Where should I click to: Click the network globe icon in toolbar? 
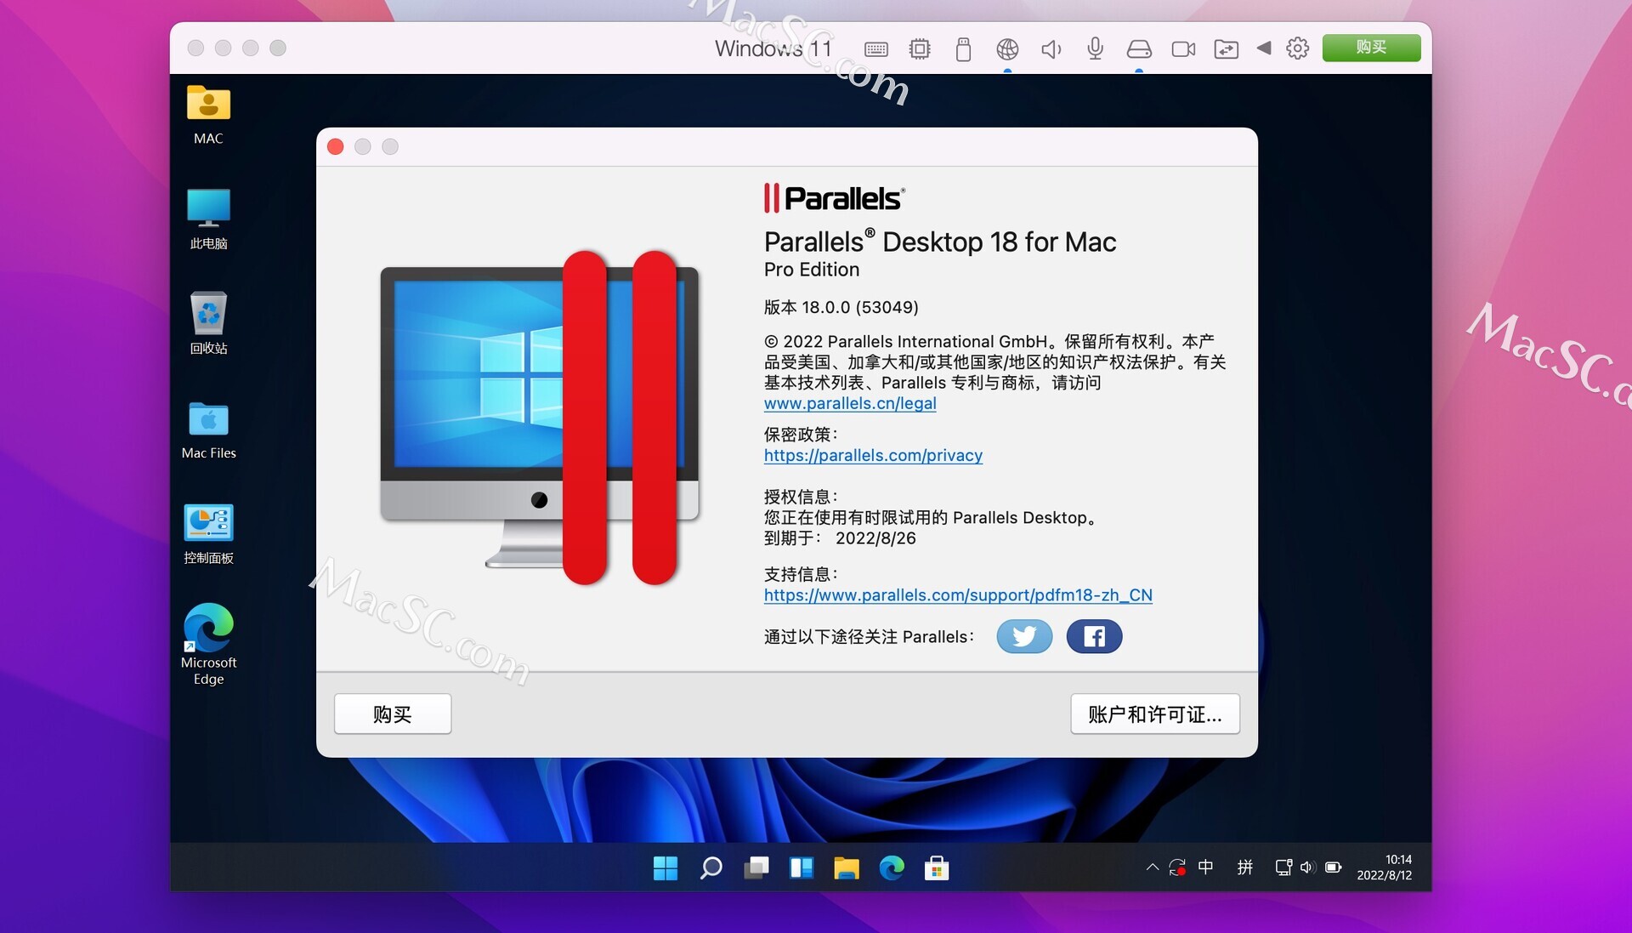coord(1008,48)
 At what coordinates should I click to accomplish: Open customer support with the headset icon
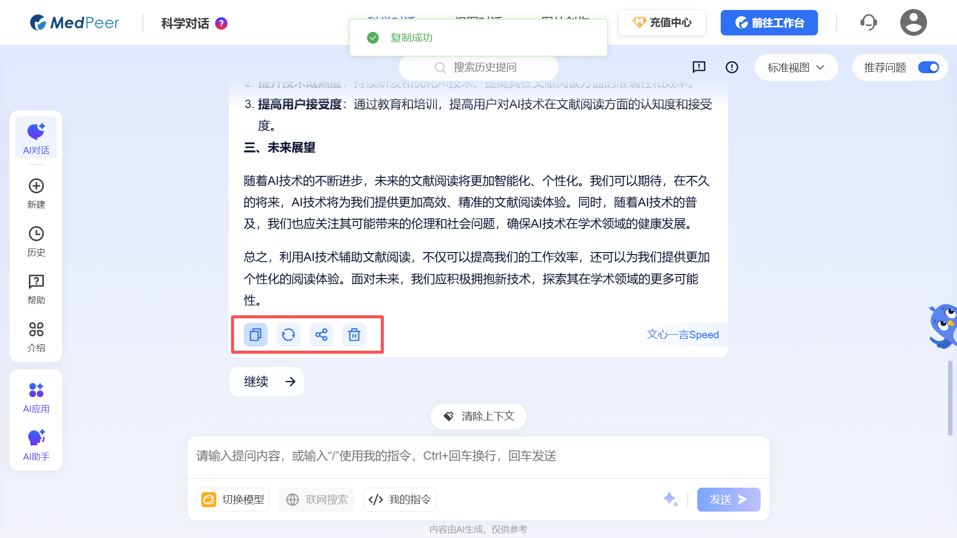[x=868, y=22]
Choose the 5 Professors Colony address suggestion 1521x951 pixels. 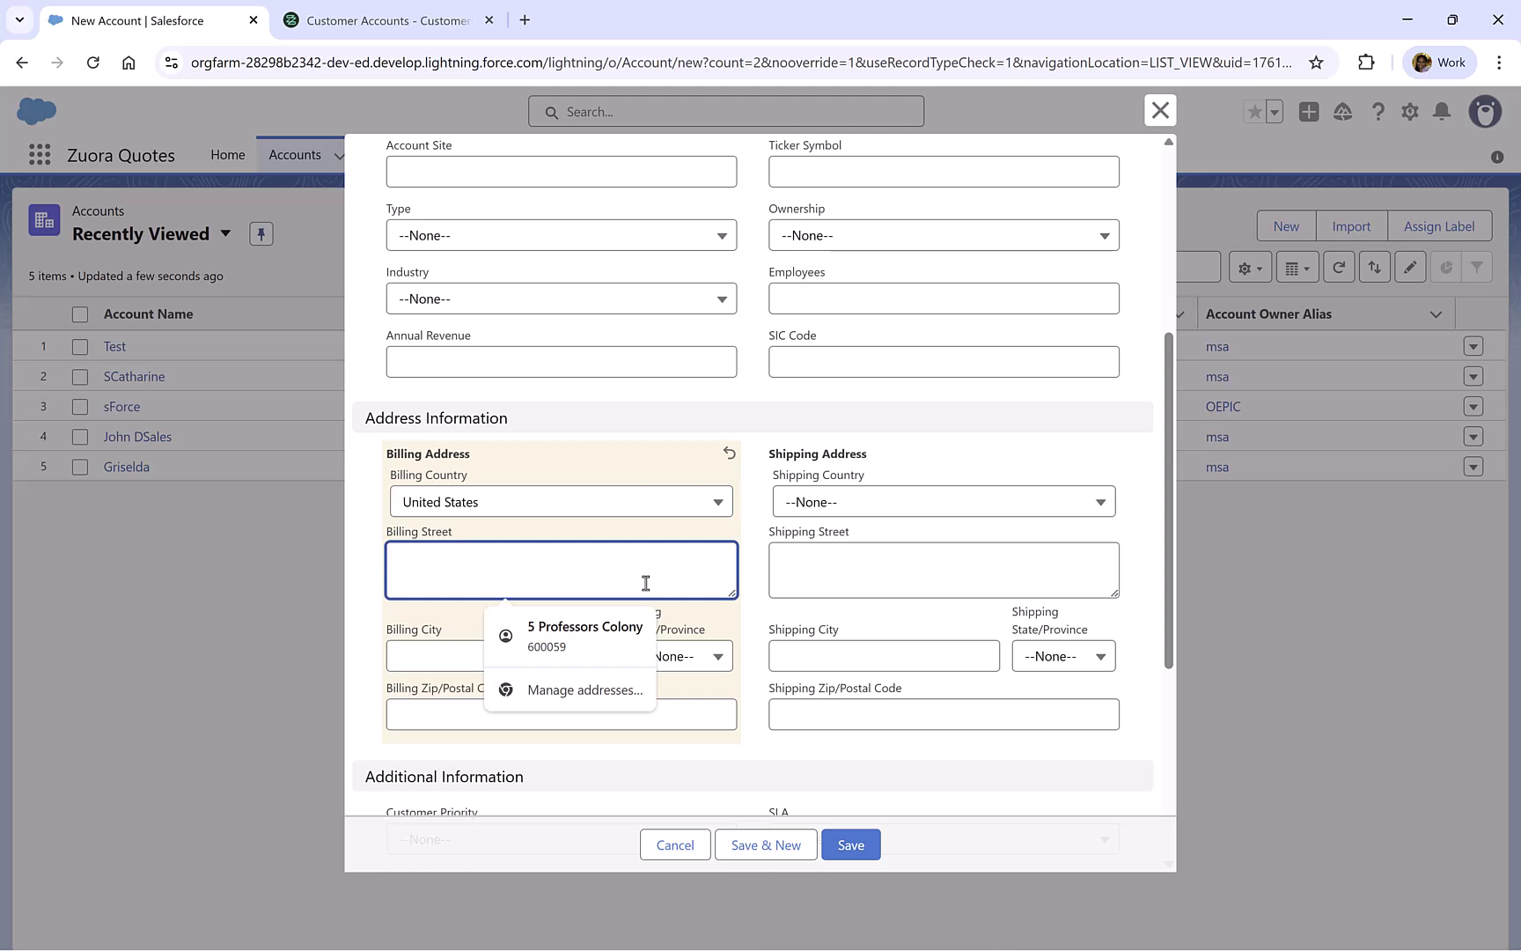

--

▸ Goal of the exercise
Restate the data exactly, though only from the line that contains "At what coordinates" through its last line, both ends included and with the pictures left out.

▸ Written response
 At what coordinates should I click to accomplish: Open customer support with the headset icon
[x=868, y=22]
Choose the 5 Professors Colony address suggestion 1521x951 pixels. 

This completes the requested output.